Dangerous non-short-circuit logic¶
ID: java/non-short-circuit-evaluation
Kind: problem
Security severity:
Severity: warning
Precision: medium
Tags:
- reliability
- readability
- external/cwe/cwe-691
Query suites:
- java-security-and-quality.qls
Click to see the query in the CodeQL repository
Using a bitwise logical operator (&
or |
) on a boolean where a conditional-and or conditional-or operator (&&
or ||
) is intended may yield the wrong result or cause an exception. This is especially true if the left-hand operand is a guard for the right-hand operand.

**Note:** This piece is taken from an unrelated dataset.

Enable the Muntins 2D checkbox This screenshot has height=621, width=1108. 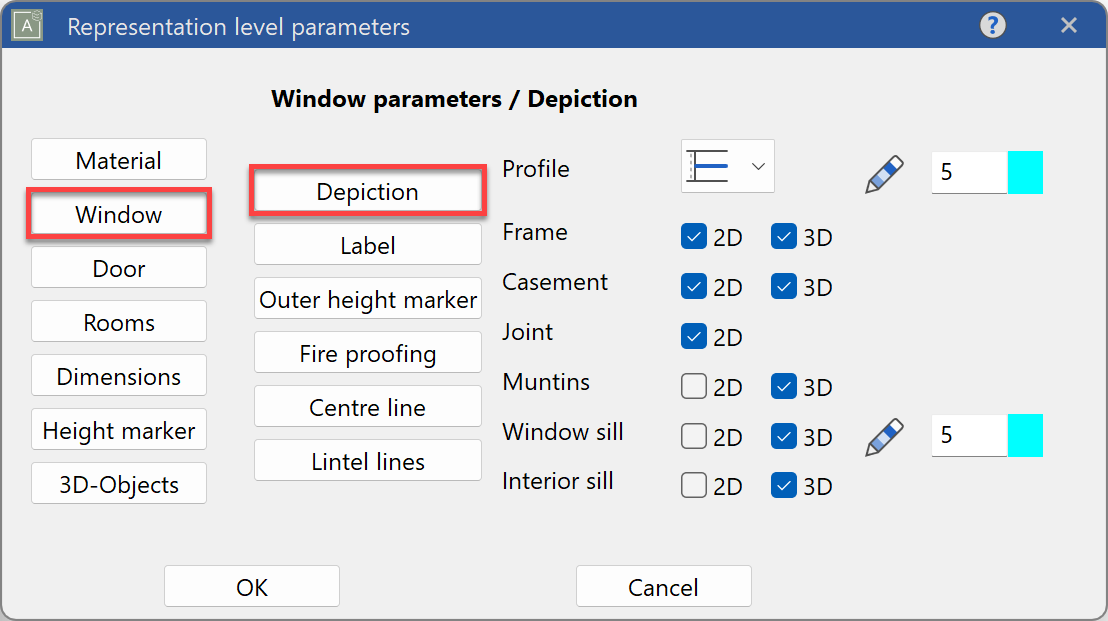click(693, 386)
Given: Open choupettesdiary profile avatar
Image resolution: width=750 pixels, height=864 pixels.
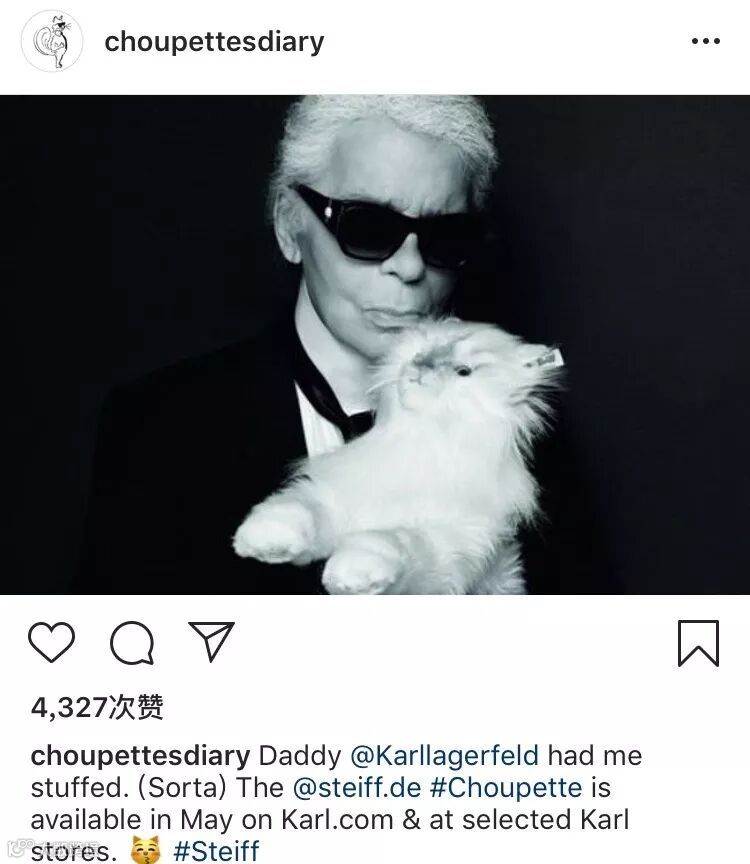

Typically, as in the example below, this kind of defect is introduced by simply mistyping the intended logical operator rather than any conceptual mistake by the programmer.
Recommendation¶
If the right-hand side of an expression is only intended to be evaluated if the left-hand side evaluates to true
, use a conditional-and.
Similarly, if the right-hand side of an expression is only intended to be evaluated if the left-hand side evaluates to false
, use a conditional-or.
Example¶
In the following example, the hasForename
method is implemented correctly. For a forename to be valid it must be a non-null string with a non-zero length. The method has two expressions (forename != null
and forename.length() > 0
) to check these two properties. The second check is executed only if the first succeeds, because they are combined using a conditional-and operator (&&
).
In contrast, although hasSurname
looks almost the same, it contains a defect. Again there are two tests (surname != null
and surname.length() > 0
), but they are linked by a bitwise logical operator (&
). Both sides of a bitwise logical operator are always evaluated, so if surname
is null
the hasSurname
method throws a NullPointerException
. To fix the defect, change &
to &&
.
public class Person
{
private String forename;
private String surname;
public boolean hasForename() {
return forename != null && forename.length() > 0; // GOOD: Conditional-and operator
}
public boolean hasSurname() {
return surname != null & surname.length() > 0; // BAD: Bitwise AND operator
}
// ...
}
References¶
J. Bloch and N. Gafter, Java Puzzlers: Traps, Pitfalls, and Corner Cases, Puzzle 42. Addison-Wesley, 2005.
Java Language Specification: 15.22.2 Boolean Logical Operators &, ^, and |, 15.23 Conditional-And Operator &&, 15.24 Conditional-Or Operator ||.
Common Weakness Enumeration: CWE-691.